Parliament’s intelligence watchdog is muzzled, neutered and sick.The Intelligence and Security committee, which oversees the UK intelligence community – MI5, MI6, GCHQ etc – released its annual report this week, and it makes for a sad read. The committee says it is ‘concerned’, ‘perplexed’ and ‘disappointed’ with the government. At one point it is ‘deeply disappointed and concerned.’ The government is deliberately obstructing the committee’s work, it says.
The ISC’s most serious complaint is that the government is refusing to let them oversee the whole scope of the Britain’s intelligence community. Intelligence and security activities are increasingly devolved to units within Whitehall departments. They might involve transport security or telecoms security, rather than activities more often associated with MI5 or MI6. The ISC, as the only committee with the necessary clearances, thinks its remit should cover these units. It was therefore ‘taken aback’ – committee speak for apoplectic – to be denied oversight of the Investment Security Unit, which draws on secret intelligence to advise on national security risks to the UK from foreign investments or acquisitions.
The committee has also been refused access to the Counter Disinformation Unit, which sits in the Department for Science, Innovation and Technology. The CDU does potentially sensitive work which attracts conspiracy theories. Its critics say snoopers are employed to monitor online dissent and quash criticism of government policies. According to some MPs, it is a stain on democracy. The reality is likely far more banal, but there is again too little transparency. Previous attempts to counter domestic disinformation, in the 1970s, withered under an absence of oversight in an era of polarised politics. The work was so contentious that those involved deliberately ‘pitched it in a minor key’ to downplay what they were doing to their own colleagues. Someone with security clearance needs to have oversight of the CDU.
Separately, the ISC says it is worried about the quality of the evidence it is receiving about Britain’s intelligence activities. It thinks some of what it is been given (the public are not allowed to know specifics) is inaccurate – inadvertently or otherwise. The ISC recalls a particularly bizarre interaction with the then foreign secretary Dominic Raab, when he was asked if he had ever authorised actions by our intelligence services which posed a ‘real risk of torture’ to someone. ‘On the sort of curry menu, I’m a spicy madras. So I want to be really careful,’ Raab said. ‘I don’t want to take them [our intelligence services] into vindaloo or even phaal territory which means that I risk repercussions the day after’. The Foreign Office later admitted that he actually had authorised an operation where information was passed to a foreign government where a suspect faced ‘a real risk of torture’ by a foreign government. The ISC lists numerous other ways the government has obstructed its work in the last few years.

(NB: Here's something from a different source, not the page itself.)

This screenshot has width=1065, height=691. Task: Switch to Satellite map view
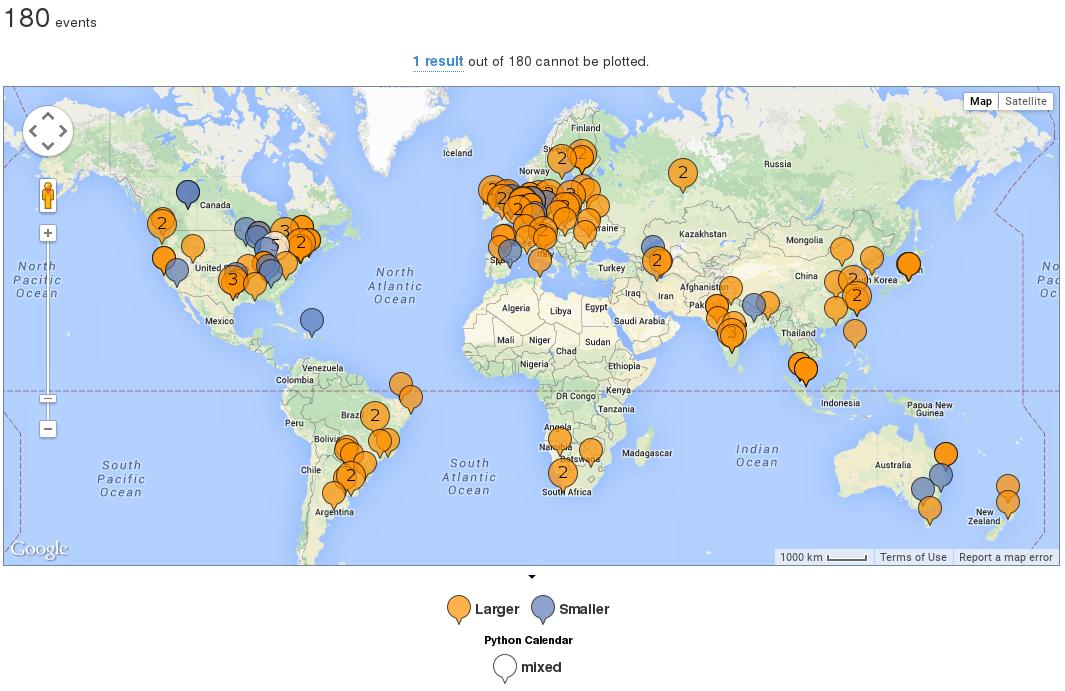pos(1025,101)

Intelligence is secret, often by necessity, so since the Intelligence and Security Committee’s creation in 1994, the British public has delegated oversight of the intelligence community to this small band of parliamentarians who are allowed to see classified material. But the committee’s power is eroding. For two decades following the creation of the ISC in 1994, its members met annually with the prime minister. The last such meeting was held in December 2014 – almost a decade ago. David Cameron gave up on them; Theresa May did not resurrect them; Boris Johnson was Boris Johnson.
Former ISC chair Dominic Grieve accused Johnson of coming up with ‘entirely bogus’ reasons to further delay publication of the committee’s long-awaited Russia Report in 2020. It had taken months for the committee to be reestablished after the 2019 election, before Johnson tried to saddle it with Chris Grayling as chair. Liz Truss invited the committee for a meeting, but then ignored its attempts to set a date, presumably because she was overtaken by more pressing events. Rishi Sunak seems to offer more of the same neglect and contempt.
Former cabinet secretary Lord Butler, who knows a thing or two about intelligence, having overseen an early inquiry into the Iraqi WMD fiasco, has accused the government of taking a dislike to the ISC and trying to restrict its activities. It is hard to disagree. This erosion of parliamentary oversight has left the despairing ISC in an existential crisis. The watchdog is howling into the wind.